Data extracted from a collection
################
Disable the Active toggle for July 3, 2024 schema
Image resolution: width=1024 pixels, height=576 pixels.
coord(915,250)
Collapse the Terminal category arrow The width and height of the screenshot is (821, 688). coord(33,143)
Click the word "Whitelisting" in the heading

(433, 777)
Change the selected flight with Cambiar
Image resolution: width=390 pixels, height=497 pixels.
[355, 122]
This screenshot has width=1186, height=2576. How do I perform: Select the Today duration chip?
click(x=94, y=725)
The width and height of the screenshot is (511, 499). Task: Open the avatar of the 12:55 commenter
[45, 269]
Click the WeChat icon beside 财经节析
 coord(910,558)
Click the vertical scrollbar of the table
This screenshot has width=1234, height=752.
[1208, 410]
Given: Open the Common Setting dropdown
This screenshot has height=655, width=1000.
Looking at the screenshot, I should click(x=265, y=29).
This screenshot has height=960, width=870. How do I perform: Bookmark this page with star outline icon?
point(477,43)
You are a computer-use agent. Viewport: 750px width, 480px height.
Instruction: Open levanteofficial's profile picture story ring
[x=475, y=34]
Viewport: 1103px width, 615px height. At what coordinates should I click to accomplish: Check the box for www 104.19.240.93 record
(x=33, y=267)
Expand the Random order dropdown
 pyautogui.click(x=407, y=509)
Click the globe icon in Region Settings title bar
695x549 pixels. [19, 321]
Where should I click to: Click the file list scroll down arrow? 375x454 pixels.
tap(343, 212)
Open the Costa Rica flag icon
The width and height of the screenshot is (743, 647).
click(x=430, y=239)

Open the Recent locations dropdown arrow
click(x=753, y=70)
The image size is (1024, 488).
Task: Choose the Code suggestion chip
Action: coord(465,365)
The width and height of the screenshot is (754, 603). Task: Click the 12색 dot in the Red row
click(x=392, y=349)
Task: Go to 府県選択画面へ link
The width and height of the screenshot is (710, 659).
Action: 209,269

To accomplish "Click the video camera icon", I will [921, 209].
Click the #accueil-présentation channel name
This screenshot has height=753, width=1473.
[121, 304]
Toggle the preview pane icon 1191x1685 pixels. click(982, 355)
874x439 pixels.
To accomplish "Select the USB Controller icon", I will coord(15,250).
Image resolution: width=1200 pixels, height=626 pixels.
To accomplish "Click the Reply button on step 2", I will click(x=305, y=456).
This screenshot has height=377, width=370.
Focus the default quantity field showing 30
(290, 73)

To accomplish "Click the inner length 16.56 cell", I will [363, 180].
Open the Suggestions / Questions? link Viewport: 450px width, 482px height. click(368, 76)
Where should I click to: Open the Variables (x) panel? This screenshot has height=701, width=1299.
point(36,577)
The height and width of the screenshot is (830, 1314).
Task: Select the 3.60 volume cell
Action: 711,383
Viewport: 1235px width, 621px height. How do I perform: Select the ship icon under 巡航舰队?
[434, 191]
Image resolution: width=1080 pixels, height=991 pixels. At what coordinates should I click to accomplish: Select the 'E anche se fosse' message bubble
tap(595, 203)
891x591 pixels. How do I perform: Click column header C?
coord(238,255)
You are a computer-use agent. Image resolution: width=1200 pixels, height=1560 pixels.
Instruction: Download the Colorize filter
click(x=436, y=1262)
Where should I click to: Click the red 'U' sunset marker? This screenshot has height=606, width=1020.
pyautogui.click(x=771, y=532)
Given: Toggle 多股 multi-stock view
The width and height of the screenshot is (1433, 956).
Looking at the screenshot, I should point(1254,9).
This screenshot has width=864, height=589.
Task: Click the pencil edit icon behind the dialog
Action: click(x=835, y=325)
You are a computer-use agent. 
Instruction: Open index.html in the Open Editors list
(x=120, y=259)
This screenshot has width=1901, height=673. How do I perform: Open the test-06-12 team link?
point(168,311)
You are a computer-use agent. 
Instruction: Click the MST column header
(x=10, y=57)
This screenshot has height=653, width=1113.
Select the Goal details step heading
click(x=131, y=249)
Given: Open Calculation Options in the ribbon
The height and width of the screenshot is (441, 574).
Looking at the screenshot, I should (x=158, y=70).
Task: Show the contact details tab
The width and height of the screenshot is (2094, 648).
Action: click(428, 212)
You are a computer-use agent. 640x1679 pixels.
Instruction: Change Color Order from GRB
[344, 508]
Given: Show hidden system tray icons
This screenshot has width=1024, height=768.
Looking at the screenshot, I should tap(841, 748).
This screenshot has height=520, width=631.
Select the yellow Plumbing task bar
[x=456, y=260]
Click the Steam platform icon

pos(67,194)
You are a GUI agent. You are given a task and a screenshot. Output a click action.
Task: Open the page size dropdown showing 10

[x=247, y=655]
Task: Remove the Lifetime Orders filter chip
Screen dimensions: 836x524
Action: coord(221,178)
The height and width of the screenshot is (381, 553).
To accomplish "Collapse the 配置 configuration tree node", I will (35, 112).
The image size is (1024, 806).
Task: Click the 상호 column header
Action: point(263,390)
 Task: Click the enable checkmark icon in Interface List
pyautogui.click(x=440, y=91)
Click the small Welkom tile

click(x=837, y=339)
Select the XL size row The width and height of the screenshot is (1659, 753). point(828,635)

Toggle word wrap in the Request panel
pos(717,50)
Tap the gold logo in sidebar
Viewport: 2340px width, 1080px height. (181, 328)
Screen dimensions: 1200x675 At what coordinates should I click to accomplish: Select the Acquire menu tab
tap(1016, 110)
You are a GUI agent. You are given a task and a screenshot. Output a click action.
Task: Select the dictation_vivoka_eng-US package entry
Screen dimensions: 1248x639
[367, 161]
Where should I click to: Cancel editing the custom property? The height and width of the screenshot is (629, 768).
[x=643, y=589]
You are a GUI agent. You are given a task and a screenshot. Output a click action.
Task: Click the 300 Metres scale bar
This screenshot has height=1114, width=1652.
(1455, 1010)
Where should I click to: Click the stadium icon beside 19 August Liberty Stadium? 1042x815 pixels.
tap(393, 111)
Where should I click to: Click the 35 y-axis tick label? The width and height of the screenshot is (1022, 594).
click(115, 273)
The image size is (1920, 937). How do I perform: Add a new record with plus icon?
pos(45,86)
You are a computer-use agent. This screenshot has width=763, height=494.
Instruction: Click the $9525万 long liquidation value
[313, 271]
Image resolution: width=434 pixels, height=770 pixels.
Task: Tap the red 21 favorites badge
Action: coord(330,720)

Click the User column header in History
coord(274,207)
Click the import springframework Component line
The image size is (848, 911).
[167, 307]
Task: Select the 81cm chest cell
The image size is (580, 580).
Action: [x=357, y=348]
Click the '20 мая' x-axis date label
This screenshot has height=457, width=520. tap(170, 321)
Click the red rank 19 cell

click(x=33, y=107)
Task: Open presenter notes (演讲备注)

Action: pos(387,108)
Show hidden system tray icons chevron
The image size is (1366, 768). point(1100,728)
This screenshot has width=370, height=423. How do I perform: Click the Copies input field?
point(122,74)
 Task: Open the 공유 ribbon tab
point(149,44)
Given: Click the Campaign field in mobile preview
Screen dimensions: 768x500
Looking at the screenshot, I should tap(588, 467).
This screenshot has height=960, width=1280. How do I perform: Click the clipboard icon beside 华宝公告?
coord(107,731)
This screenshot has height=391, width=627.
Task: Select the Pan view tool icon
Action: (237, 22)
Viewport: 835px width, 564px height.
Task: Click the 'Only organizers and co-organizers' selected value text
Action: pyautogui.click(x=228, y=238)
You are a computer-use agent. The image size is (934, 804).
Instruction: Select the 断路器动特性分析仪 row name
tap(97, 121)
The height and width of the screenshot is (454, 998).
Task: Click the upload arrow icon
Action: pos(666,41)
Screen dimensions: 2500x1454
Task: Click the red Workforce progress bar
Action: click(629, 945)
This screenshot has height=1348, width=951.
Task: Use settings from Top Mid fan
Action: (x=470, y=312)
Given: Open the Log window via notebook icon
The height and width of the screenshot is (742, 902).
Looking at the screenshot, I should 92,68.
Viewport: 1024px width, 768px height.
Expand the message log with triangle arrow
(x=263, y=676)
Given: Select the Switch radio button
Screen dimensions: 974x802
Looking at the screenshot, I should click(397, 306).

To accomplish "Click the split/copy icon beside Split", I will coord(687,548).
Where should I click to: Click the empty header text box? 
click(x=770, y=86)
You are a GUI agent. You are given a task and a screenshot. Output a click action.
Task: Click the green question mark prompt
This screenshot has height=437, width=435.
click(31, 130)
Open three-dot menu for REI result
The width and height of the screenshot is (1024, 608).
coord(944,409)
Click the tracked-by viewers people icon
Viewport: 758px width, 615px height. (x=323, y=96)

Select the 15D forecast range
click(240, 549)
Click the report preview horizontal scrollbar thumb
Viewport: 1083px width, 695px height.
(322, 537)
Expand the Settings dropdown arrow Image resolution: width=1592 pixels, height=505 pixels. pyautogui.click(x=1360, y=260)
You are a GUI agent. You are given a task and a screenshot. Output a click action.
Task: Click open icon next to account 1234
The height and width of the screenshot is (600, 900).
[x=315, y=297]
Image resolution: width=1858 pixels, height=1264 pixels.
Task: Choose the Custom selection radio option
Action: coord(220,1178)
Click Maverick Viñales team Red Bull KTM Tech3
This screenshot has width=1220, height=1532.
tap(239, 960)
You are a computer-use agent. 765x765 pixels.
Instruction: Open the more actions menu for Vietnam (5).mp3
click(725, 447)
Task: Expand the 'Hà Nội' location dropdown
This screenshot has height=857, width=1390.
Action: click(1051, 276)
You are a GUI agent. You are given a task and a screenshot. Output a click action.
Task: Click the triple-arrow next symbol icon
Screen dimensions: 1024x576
################
EXERCISE GOAL: The reply should be nothing but the number of lines in the entries that include "preview".

OUTPUT OF THE EXERCISE: 3